J’étais jeune quand j’ai reçu un capteur de rêves. En fait, je ne l’ai jamais reçu.

J’étais jeune quand j’ai reçu un capteur de rêves. En fait, je ne l’ai jamais reçu, c’est moi qui l’avais vu dans la boutique et qui le désirais ardemment. Non, ce n’était pas du pur artisanat. C’était dans une boutique de soi-disant art natif qui se révélait une shop de breloques bon marché faites à la chaîne. Mais moi je le voulais, lui, celui avec de belles plumes blanches et douces. Son cercle parfait, sa corde solide, sa taille moyenne. «Suspendez le capteur au-dessus du lit pour chasser les mauvais rêves.» C’est ce que j’ai fait. On a tous besoin du sentiment de protection. J’avais foi que les mailles accompliraient leur travail. Un capteur, ça ne fait pas de distinction si je suis autochtone ou non, si je vis dans une communauté, si j’y crois, non? C’est un objet, c’est comme une amulette, elle fonctionne pour son propriétaire, non? Celui qui la possède, qui le possède, a le droit d’avoir le bénéfice, non?

C’est ce que je croyais, que j’aime toujours croire.

Sauf au moment où la voisine m’a dit : «Tu sais, si on met un doigt dans la corde, ça libère tous les rêves emprisonnées et la personne fait des cauchemars.» La magie, c’est double. J’avais oublié qu’avec le pouvoir vient la menace. Si je l’accrochais sans le vouloir, si ma sœur l’accrochait. À chaque fois que je regardais l’objet, c’est comme si je voyais le danger autour, le risque du si. Je l’ai gardé quelque temps encore, mais très peu. J’ai pris le premier prétexte du changement pour le déplacer, le remiser, l’oublier, le jeter. « Ça marche pas ces affaires-là. C’était même pas un vrai de toute façon.»

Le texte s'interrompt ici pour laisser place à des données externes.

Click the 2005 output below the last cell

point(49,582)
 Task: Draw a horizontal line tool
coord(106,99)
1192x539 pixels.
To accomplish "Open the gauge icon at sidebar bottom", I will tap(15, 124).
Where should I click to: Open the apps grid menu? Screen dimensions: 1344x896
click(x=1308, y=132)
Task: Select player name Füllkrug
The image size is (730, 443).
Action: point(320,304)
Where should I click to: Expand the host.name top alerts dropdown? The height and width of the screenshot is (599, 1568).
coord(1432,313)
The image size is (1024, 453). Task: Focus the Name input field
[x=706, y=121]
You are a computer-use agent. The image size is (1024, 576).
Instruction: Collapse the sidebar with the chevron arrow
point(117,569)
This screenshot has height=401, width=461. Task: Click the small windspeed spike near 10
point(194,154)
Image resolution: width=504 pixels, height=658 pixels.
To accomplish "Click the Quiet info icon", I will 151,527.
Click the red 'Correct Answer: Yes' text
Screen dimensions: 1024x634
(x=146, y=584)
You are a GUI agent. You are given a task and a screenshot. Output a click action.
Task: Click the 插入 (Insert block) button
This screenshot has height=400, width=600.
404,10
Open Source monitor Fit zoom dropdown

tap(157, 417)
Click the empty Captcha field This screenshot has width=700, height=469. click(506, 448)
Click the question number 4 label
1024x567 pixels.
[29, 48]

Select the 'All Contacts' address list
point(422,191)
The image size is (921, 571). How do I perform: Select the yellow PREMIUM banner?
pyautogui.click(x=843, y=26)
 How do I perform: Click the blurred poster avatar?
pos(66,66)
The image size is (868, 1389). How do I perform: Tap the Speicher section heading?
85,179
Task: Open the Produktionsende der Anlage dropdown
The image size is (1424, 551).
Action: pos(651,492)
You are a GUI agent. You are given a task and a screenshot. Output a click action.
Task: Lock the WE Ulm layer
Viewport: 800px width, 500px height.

L’hiver dernier, lors d’un échange de cadeaux à petit budget, j’ai déballé un précieux objet enfoui entre plusieurs couches de papier de soie. «Je l’ai fait moi-même.» (sourire) Un merci distrait alors que j’étais toute remuée à l’intérieur. Encore toi, je me suis dit. Encore toi, ma protection, ma menace. Un objet magique, c’est une chose de le choisir, de supplier sa mère de l’acheter dans une boutique pour soi. Ça en est une autre que de se le faire offrir, de savoir que quelqu’un y a mis du temps, de l’application, une énergie. Je l’ai suspendu au même endroit que l’ancien, pareil. Je me dis que la menace est moins grande, les mailles plus petites, les rêves moins fréquents, l’imagination moins emballée. C’est peut-être aussi que je me sens démunie, un peu plus. Que je m’accroche à ce qui passe, que je devine des signes pour égayer le quotidien.